Dr. Phil Shaw from the School of Biology at St Andrews, and a contributor to the study said, that as the human population is about to rise in the coming years, the conservation of these species has become the need of the hour.

“With the human population projected to double in the next 35 years, the need to extend Africa's protected area now greater than ever,” said Dr. Phil Shaw.

While presenting an example to explain the unknown consequences for humans for the decrease of apex raptor species, he said that the decline in Indian vultures in the early 1990s had led to a rise in rabies cases in humans.

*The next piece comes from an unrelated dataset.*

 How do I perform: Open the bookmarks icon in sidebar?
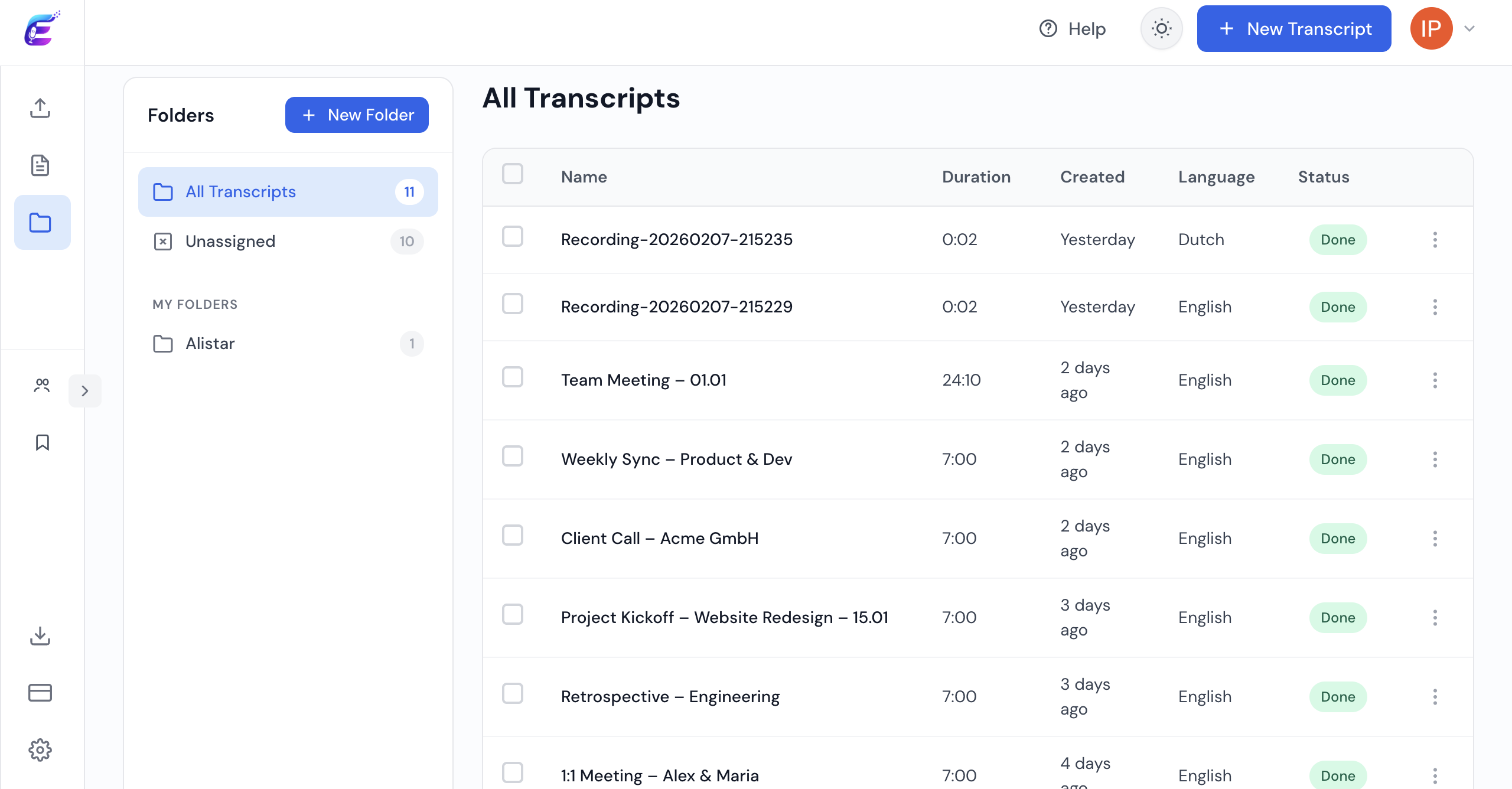tap(41, 442)

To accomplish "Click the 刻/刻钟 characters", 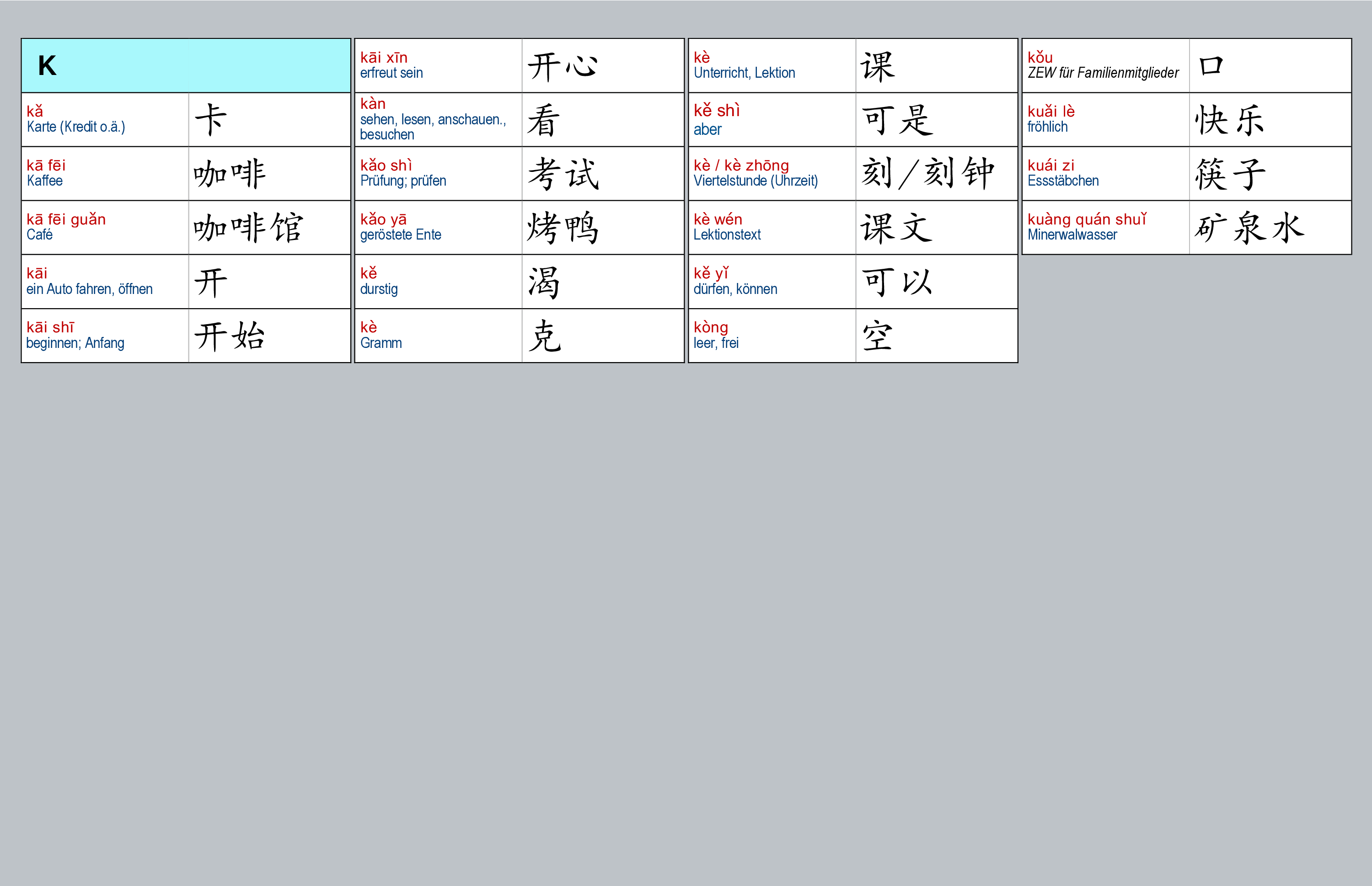I will [x=928, y=173].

“In the case of the vultures, it’s fairly clear cut that they provide an ecosystem service by removing carcasses. We’ve seen what happened in India when they had a similar population crash for different reasons. It led to an increase in the number of feral dogs, particularly in built-up areas … That led to a huge increase among the human population of rabies, passed on by bites from the dogs,” he explained.

Another contributor to the study, Dr. Darcy Ogada said Africa is at the crossroads in terms of saving its magnificent birds of prey.

“In many areas we have watched these species nearly disappear. One of Africa’s most iconic raptors, the secretary bird, is on the brink of extinction,” Ogada added.

“There’s no single threat imperiling these birds, it’s a combination of many human-caused ones, in other words, we are seeing deaths from a thousand cuts.”

Bird expert or ornithologist, Ian Newton has hailed the revelations made by the study, and called it an “important paper”.

“This is an important paper which draws attention to the massive declines in predatory birds which have occurred across much of Africa during recent decades,” Newton was quoted as saying.

"The causes of the declines are many: from habitat destruction to the growing use of poisons by farmers and poachers and expanding powerline networks - all ultimately due to expansions in human numbers, livestock grazing and other activities," Newton added as he went on to discuss the increased human interference in fauna.

"Since the 1970s, extensive areas of forest and savanna have been converted into farmland, while other pressures affecting African raptors have likewise intensified," Dr. Shaw was quoted as saying.

The results of the study are in line with the objective of the Convention on Biological Diversity's COP15, which aims to increase the coverage of conservation areas to 30% of land by 2030.

Over the years, as the human population started hitting its new highs, especially after the industrial revolution, both flora and fauna have seen a spike in human interference that has led to mass extinctions and destruction of thousands of species throughout the globe.